Dokumenten-Management: Archivsysteme gehen in ERP-Systemen auf

Christiane Pütter ist Journalistin aus München. Sie schreibt über IT, Business und Wissenschaft. Zu ihren Auftraggebern zählen neben CIO und Computerwoche mehrere Corporate-Publishing-Magazine, vor allem im Bereich Banken/Versicherungen.
Selbständige Archivsysteme im Dokumenten-Management sind ein Auslaufmodell. Das glaubt zumindest fast jeder zweite IT-Entscheider. Die Befragten erklären in einer Studie des Anbieters Océ, dass die Archivsysteme in das Enterprise Ressource Planning (ERP) integriert werden.
Meinungsbild zur Frage, ob eigenständige Archivsysteme erhalten bleiben
Meinungsbild zur Frage, ob eigenständige Archivsysteme erhalten bleiben

Allerdings herrscht in diesem Punkt wenig Einigkeit: Während 46 Prozent der Befragten eigenständige Archivsysteme in absehbarer Zeit für überflüssig halten, beharren 31 Prozent auch künftig auf dem Status quo. Rund ein Viertel (23 Prozent) hat sich in dieser Frage keine Meinung gebildet.

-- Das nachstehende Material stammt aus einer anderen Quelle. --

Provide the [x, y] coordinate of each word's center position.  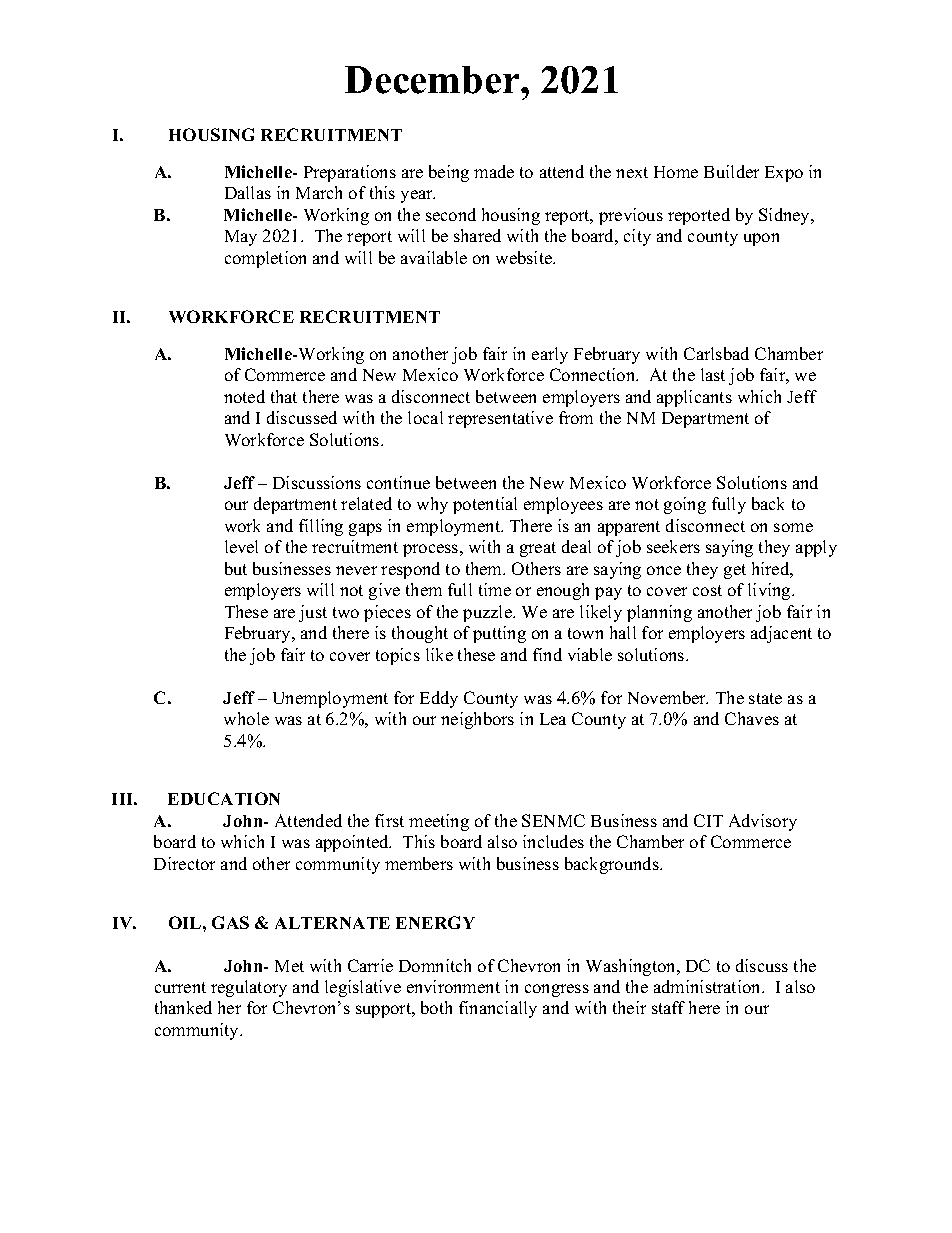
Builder [731, 171]
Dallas [248, 192]
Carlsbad [716, 353]
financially [498, 1009]
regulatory [249, 988]
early [550, 355]
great [538, 549]
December [433, 80]
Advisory [763, 822]
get [735, 571]
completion [265, 259]
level [241, 546]
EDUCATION [224, 798]
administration [708, 986]
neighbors [477, 720]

So schnell dürfte die Entwicklung ohnehin nicht voranschreiten. Gut jeder Fünfte (22 Prozent) rechnet damit, dass die bisher selbständigen Archivsysteme innerhalb der nächsten acht Jahre in den betriebswirtschaftlichen Kernsystemen aufgegangen sein werden. 19 Prozent erwarten, dass es noch länger dauert.

Nur eine kleine Gruppe von sechs Prozent der Befragten erwartet diese Veränderung bereits innerhalb der kommenden vier Jahre.

Johannes Schacht, Leiter Business Development bei Océ, führt die Ergebnisse darauf zurück, dass die großen Software-Häuser DMS-Funktionen immer öfter in bestehende Anwendungen integrieren. Dennoch glaubt er in diesem Punkt nicht an ein unbegrenztes Engagement der ERP-Hersteller. Seine These: "Insbesondere die intelligente Dokumentenerschließung, also die Übernahme unstrukturierter Daten in die digitalen Informationsprozesse eines Enterprise-Systems, wird weiterhin separat bleiben."